German Bundeskartellamt hands down fine to toy producer for enforcing resale price maintainance
Today, the Bundeskartellamt has fined toy producer LEGO for enforcing vertical resale price maintenance in the sale of several so-called “highlight articles”. The comparatively low fine largely results from LEGO’s immediate, consistent and extensive cooperation with the authority as well as the implementation of further measures and does thus provide an example how a comprehensive defence strategy works even where no leniency is available.
According to the Bundeskartellamt, sales representatives of LEGO have forced retailers in northern and eastern Germany in 2012 and 2013 to raise their retail prices for certain articles: the sales representatives maintained a list with retail prices for certain LEGO products and monitored and enforced these Prices: in some cases they threatened the retailers with a reduction in or even a refusal to supply when products were sold below the prices listed or made the level of discount on the retailers’ purchase prices conditional on maintenance of the listed resale prices.
According to a LEGO press statement, the above behaviour of individual sales representatives was in violation of LEGO’s worldwide compliance program and concerned only about 20 LEGO products, a limited number of retailers and a limited geographical Region within Germany.
Still, the amount of the fine – a mere 130.000 Euro – seems to be comparatively low for a clear cut infringement. The President of the Bundeskartellamt underlined that LEGO carried out extensive inhouse investigations and from the onset significantly contributed to clarifying the facts of the case. The company also drew the necessary organizational and personnel consequences. In setting the fine full consideration was taken of its cooperation and the fact that a settlement could be reached.”

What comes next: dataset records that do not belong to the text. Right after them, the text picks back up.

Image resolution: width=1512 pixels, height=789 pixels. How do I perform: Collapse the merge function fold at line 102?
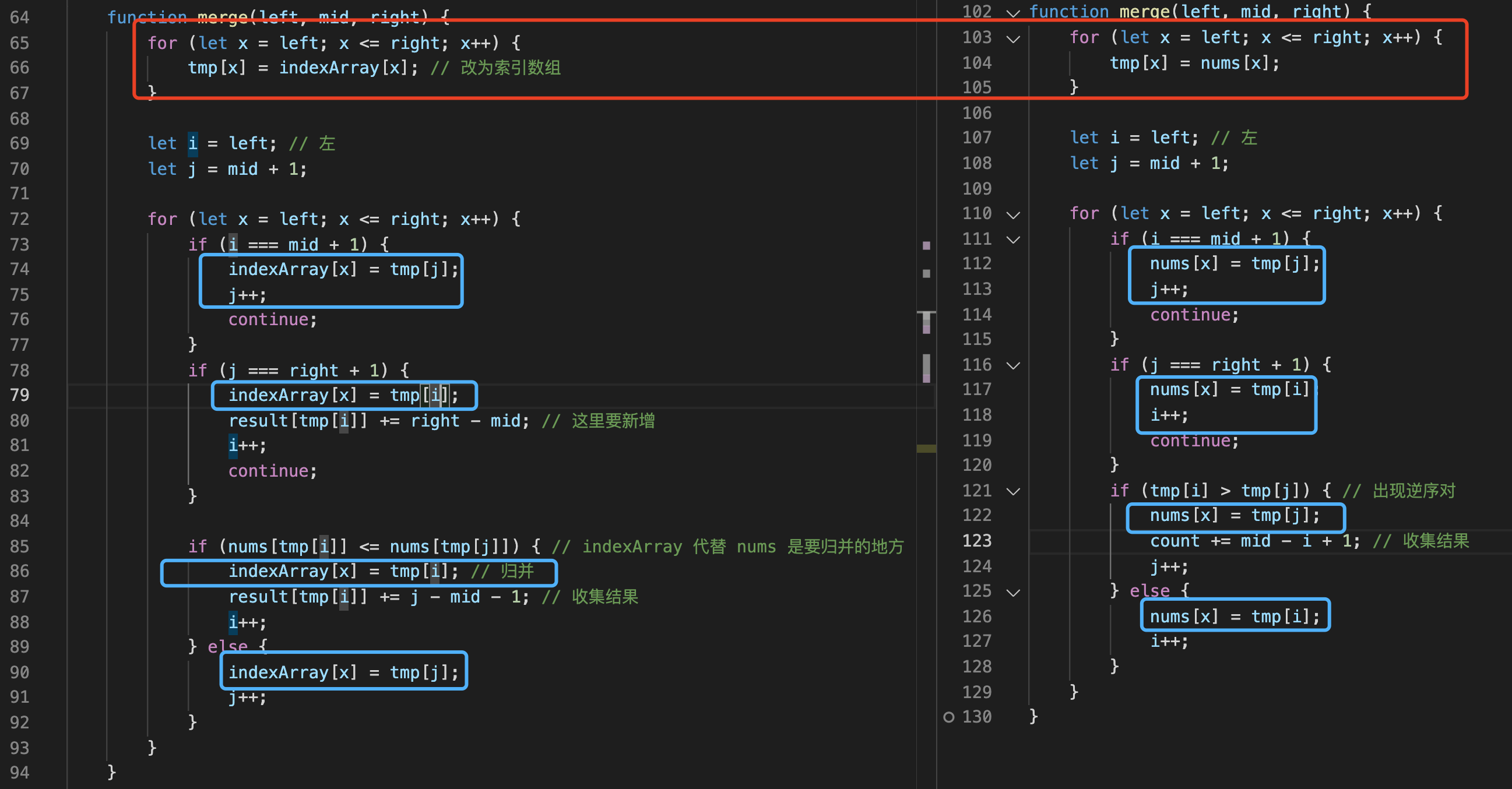(x=1013, y=13)
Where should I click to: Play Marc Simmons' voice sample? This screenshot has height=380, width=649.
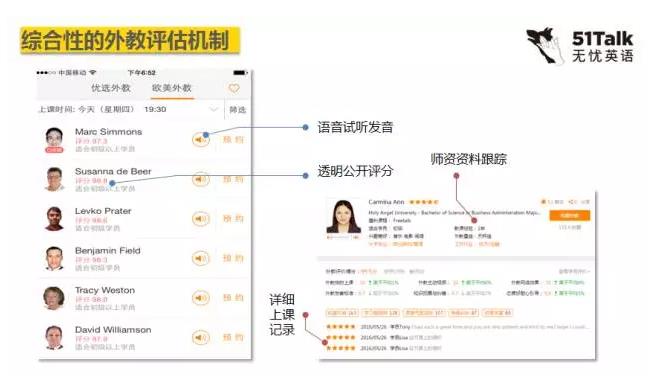[201, 139]
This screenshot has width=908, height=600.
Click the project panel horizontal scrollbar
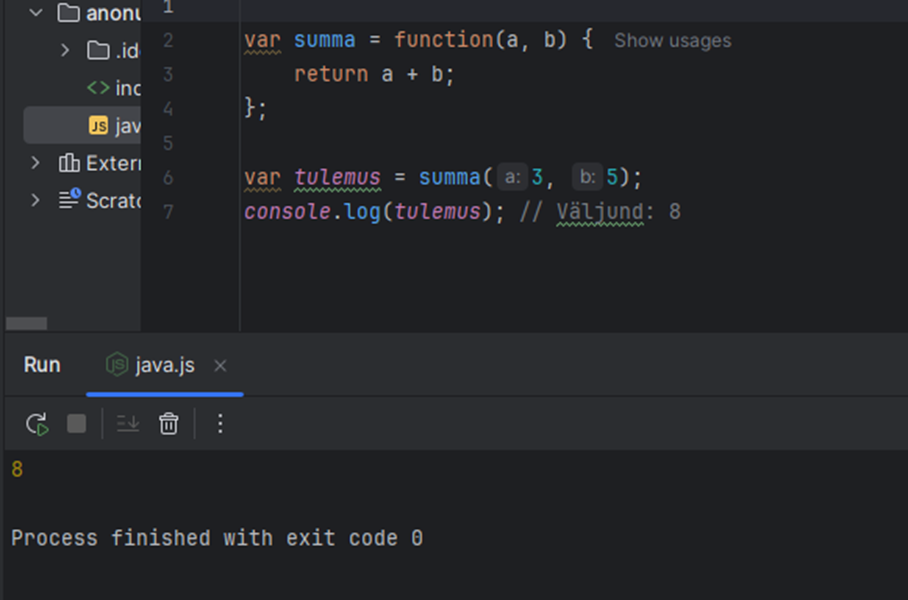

In fact, LEGO had not only started an internal investigation right after being confronted with the allegations and made the results available to the agency, but also took decisive action: measures were taken against employees involved (some were even terminated) and the worldwide compliance program was given a comprehensive overhaul, in particular by significantly intensifying and extending employee training programs.
Last but not least, LEGO has made a point to advocate a decisive “tone from the top” with CFO John Goodwin submitting that “this non-compliant behaviour […] is unacceptable and not representative of what the LEGO brand stands for” and adding “We take the non-compliant actions from the specific LEGO employees as well as the decision of the Bundeskartellamt very seriously and we have taken steps to prevent such conduct again. There should be no doubt that the LEGO Group always adheres to the laws and regulations of all countries.”
Whilst one may be tempted to ignore this case due to the rather in significant amount of the fine and the lack of novelty in terms of competition law, two points seem to be noteworthy: First, the Bundeskartellamt broadens its industry Focus to include toy makers in line with the European Commission’s current sector inquiry on cross-border online sales – setting another example for the close relationship competition authorities entertain today. Second, it may still be worthwhile to fully cooperate in a vertical case in order to bring down the amount of the fine, regardless of the fact that the Bundeskartellamt’s Leniency Program does not apply to vertical infringements and can, therefore, not provide a basis to obtain immunity from or reduction of the fine by cooperating with the agency.